» Task brief
In the listing below, begin at the line that has "Screen dimensions: 622x350" and stop after the line that has "(x=272, y=295)". Write those lines out again with "zoom magnifier" replaced by "magnifying glass", change nothing else, and leave the pictures out.

——————

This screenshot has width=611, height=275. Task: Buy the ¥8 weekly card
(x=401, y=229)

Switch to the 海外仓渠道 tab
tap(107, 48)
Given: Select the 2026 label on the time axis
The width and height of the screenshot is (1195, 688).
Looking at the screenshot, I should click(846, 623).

——————

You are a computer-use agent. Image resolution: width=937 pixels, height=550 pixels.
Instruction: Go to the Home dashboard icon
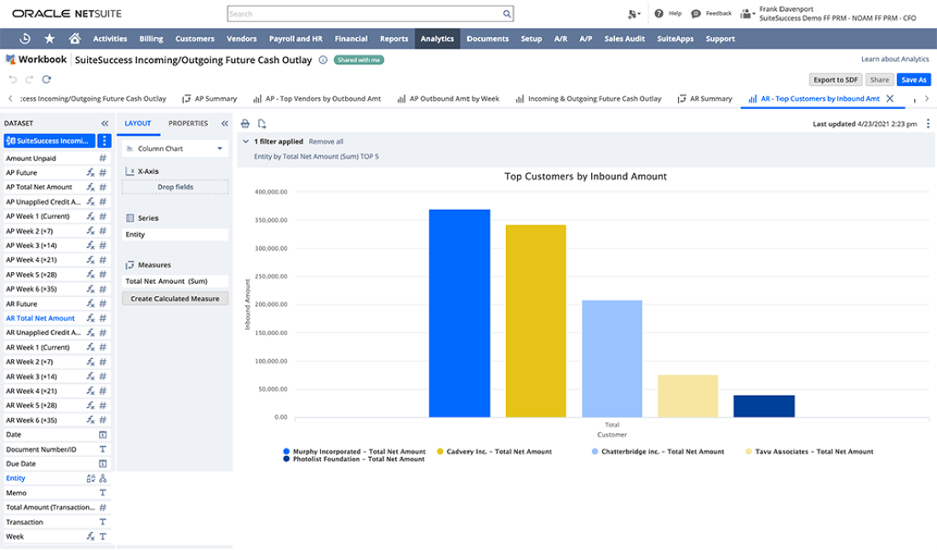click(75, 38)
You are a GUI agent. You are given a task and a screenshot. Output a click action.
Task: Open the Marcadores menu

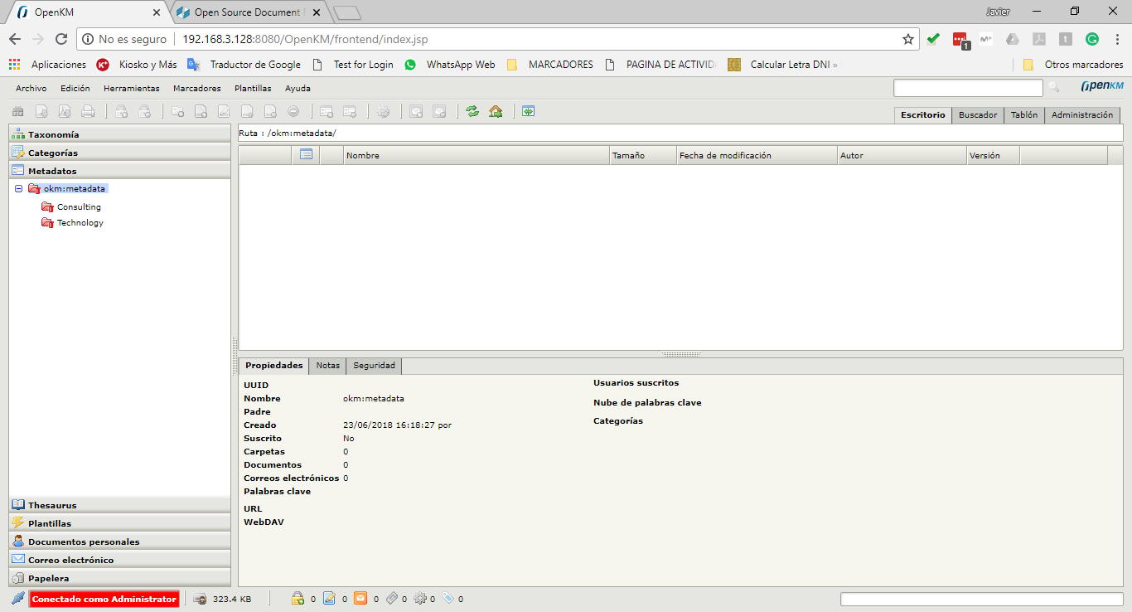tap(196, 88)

——————

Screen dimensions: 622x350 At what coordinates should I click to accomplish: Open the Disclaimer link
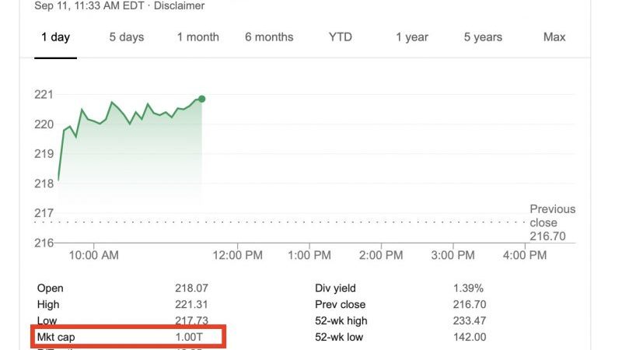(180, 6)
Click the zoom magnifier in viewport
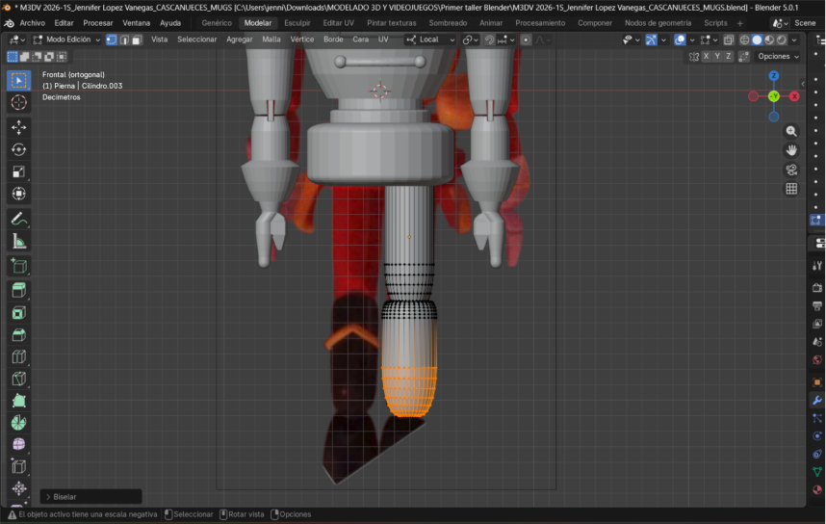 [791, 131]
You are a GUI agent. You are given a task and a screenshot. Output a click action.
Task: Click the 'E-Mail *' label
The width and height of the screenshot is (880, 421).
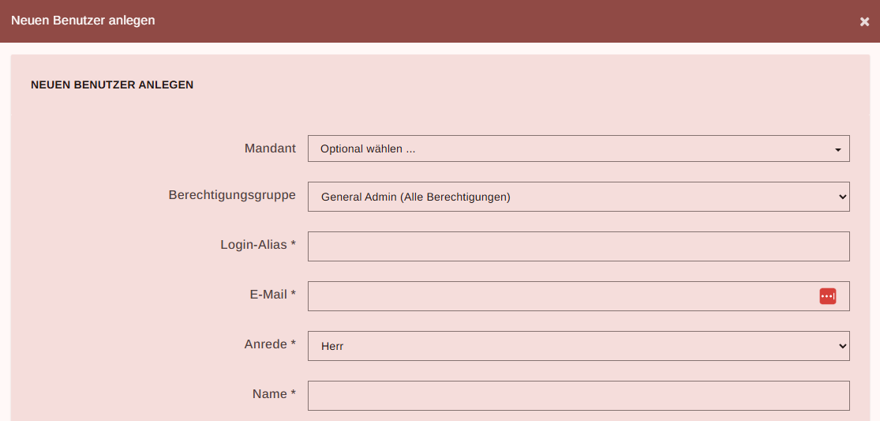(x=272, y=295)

——————

» Correct result
Screen dimensions: 622x350 At what coordinates should I click to accomplish: Open the Disclaimer link
(180, 6)
Click the magnifying glass in viewport
 [791, 131]
You are a GUI agent. You are given a task and a screenshot. Output a click action.
Task: Click the 'E-Mail *' label
The width and height of the screenshot is (880, 421).
(x=272, y=295)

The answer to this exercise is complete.